■ Work instruction ■
Search the data for "computer". Return each matching line.

■ Records for this exercise ■
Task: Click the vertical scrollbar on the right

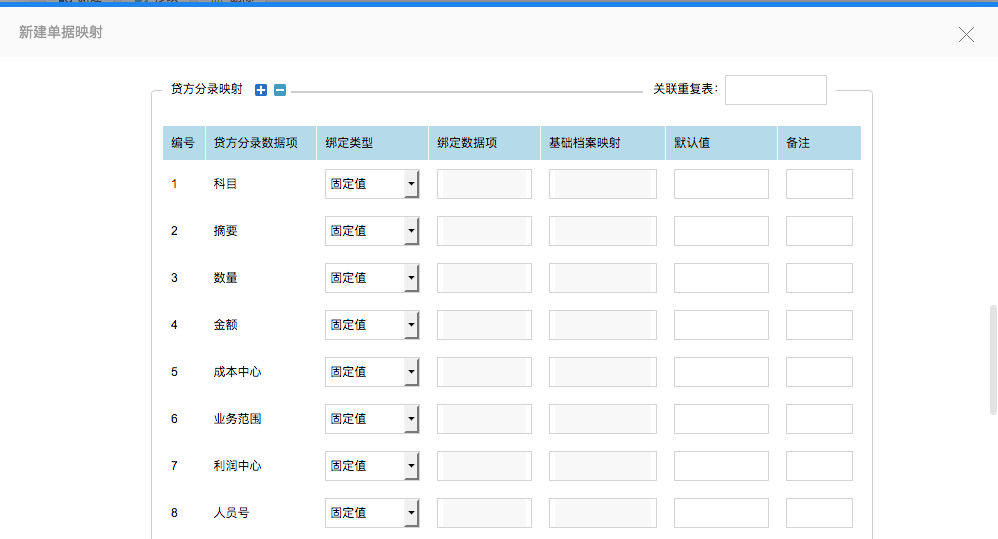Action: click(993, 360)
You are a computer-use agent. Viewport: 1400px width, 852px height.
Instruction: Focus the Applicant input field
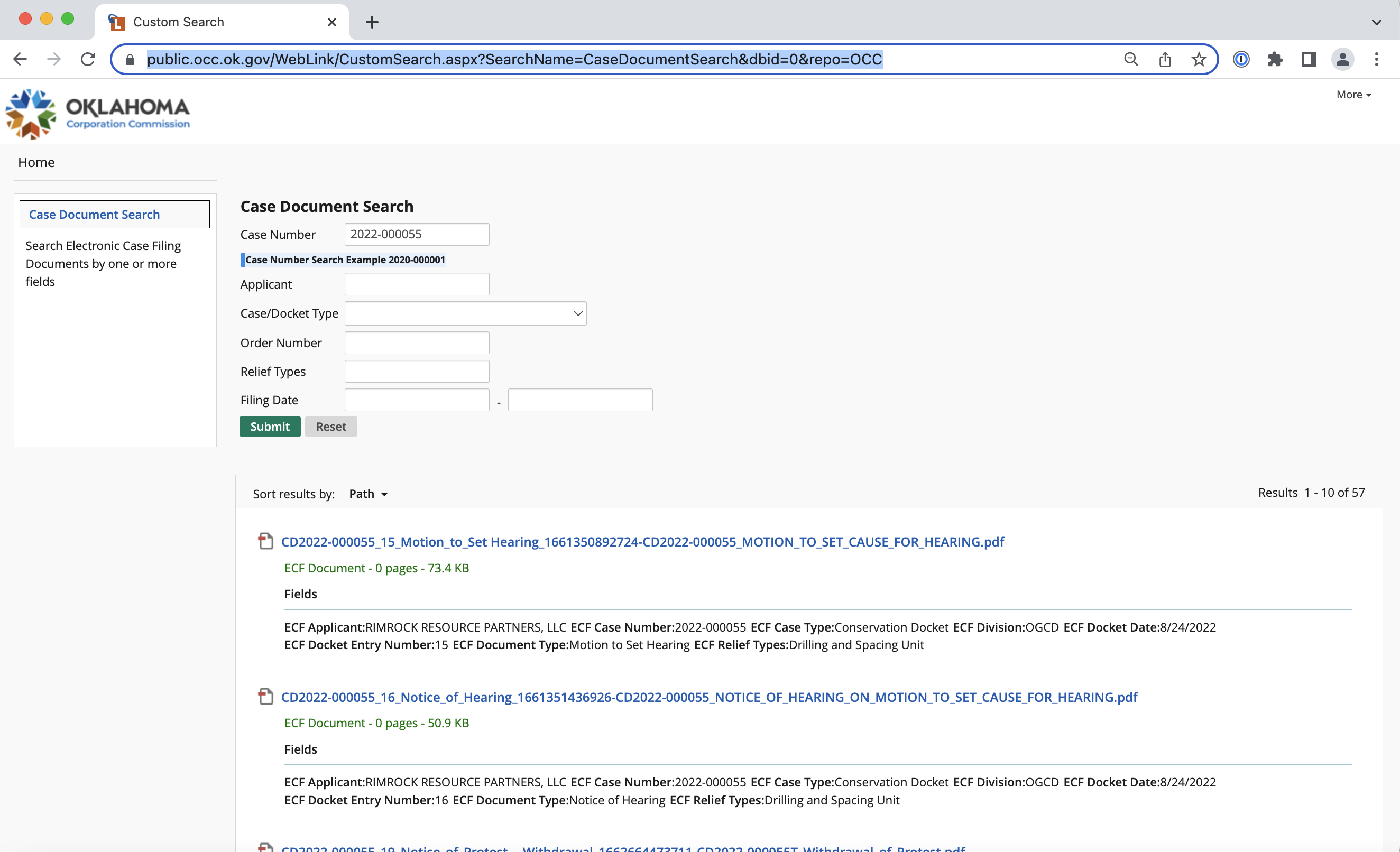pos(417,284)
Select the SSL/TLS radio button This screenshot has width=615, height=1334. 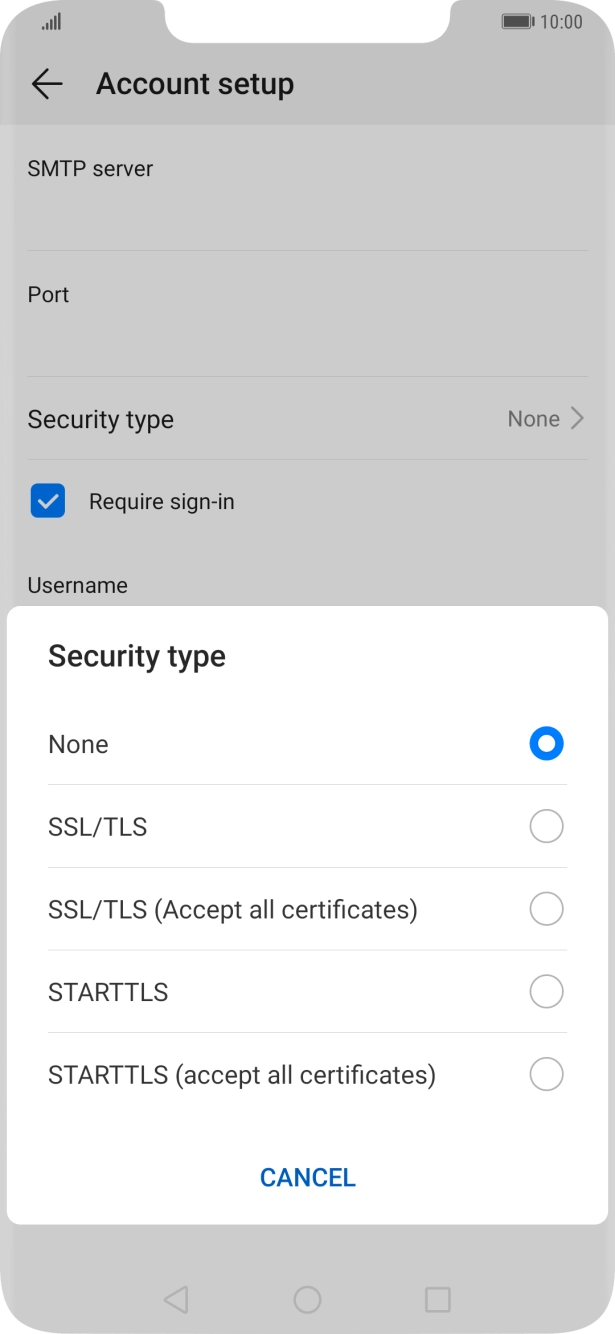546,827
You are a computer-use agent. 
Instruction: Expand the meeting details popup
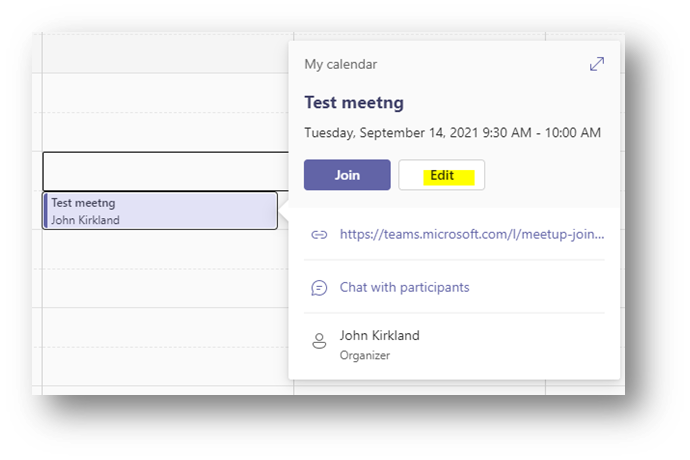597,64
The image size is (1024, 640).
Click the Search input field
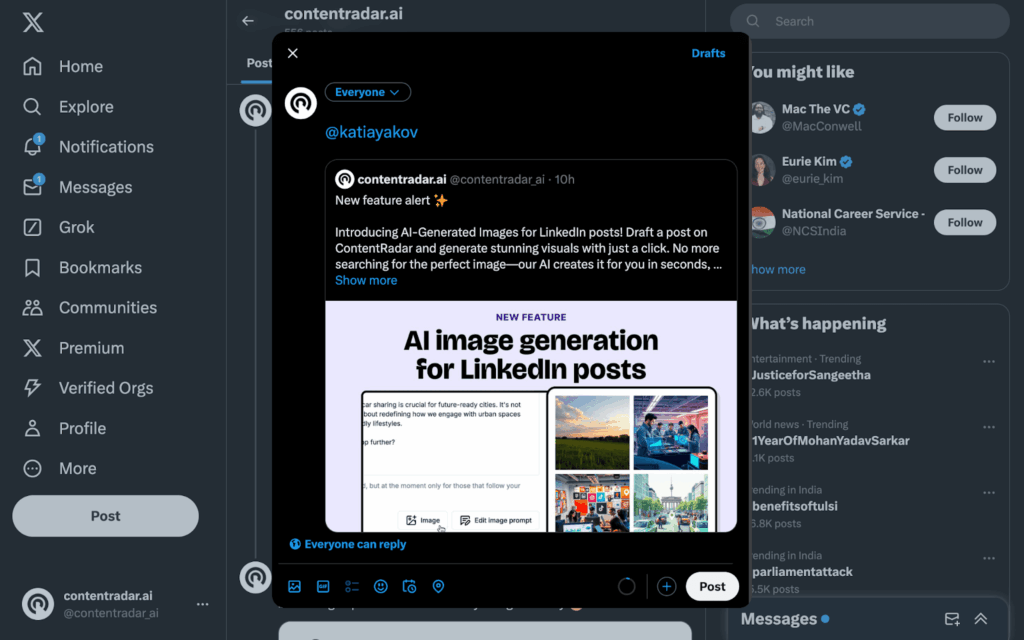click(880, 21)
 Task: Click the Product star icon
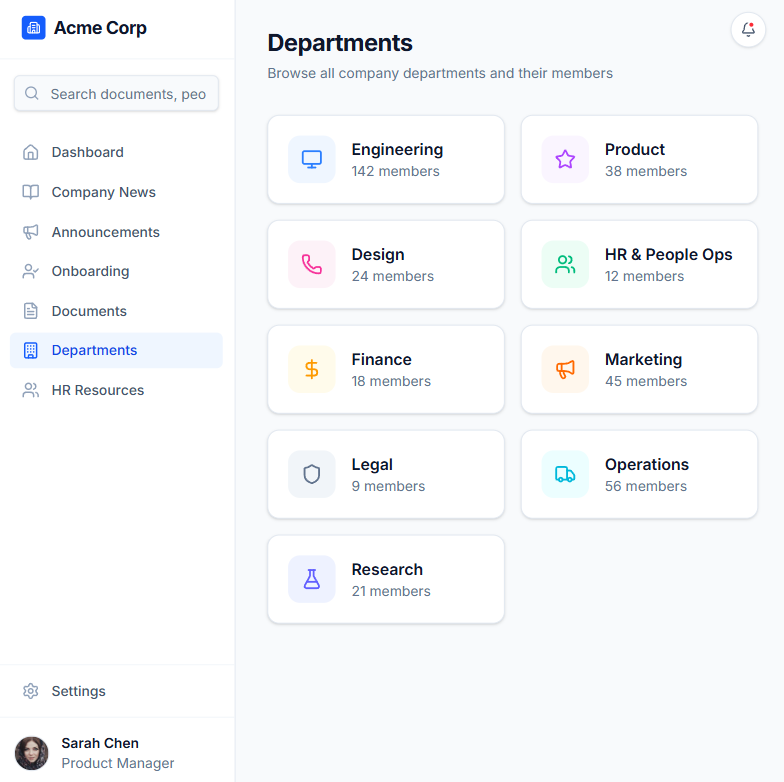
==
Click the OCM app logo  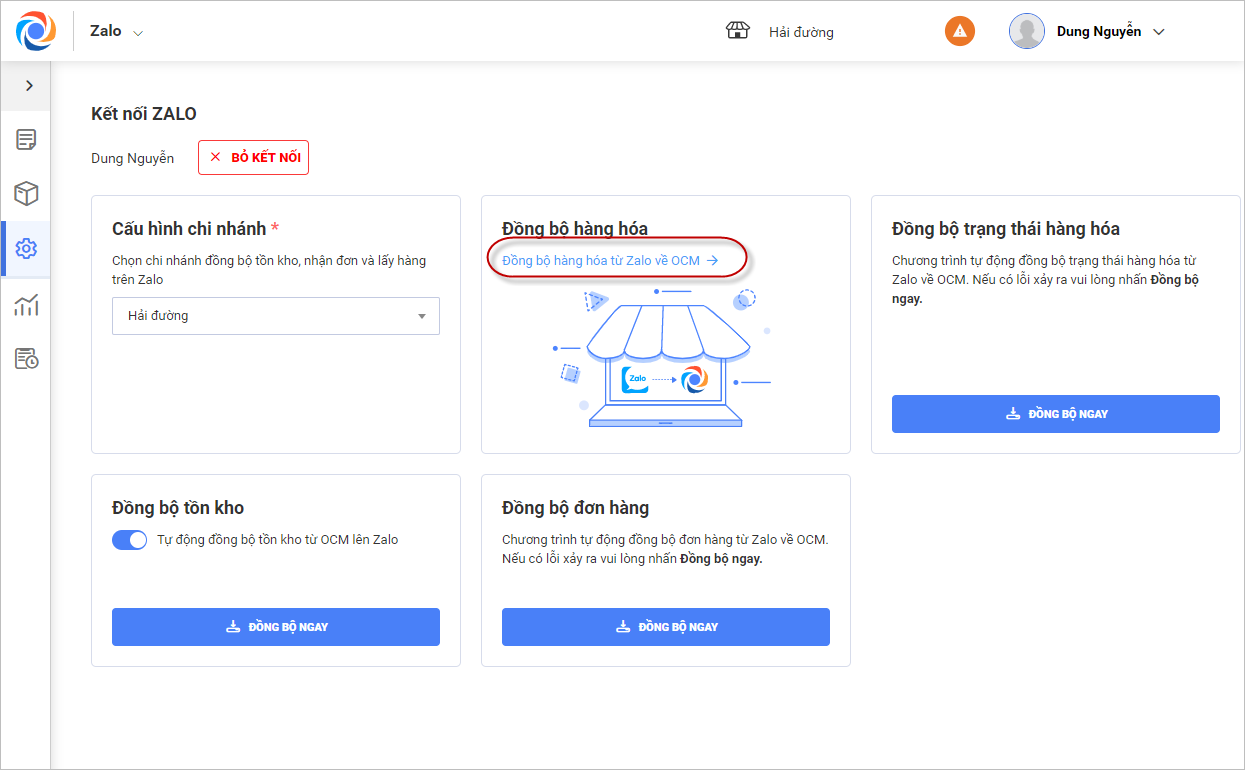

■ Answer to the problem ■
You are a computer-use agent. Viewport: 1400px width, 852px height.
You are a computer-use agent. 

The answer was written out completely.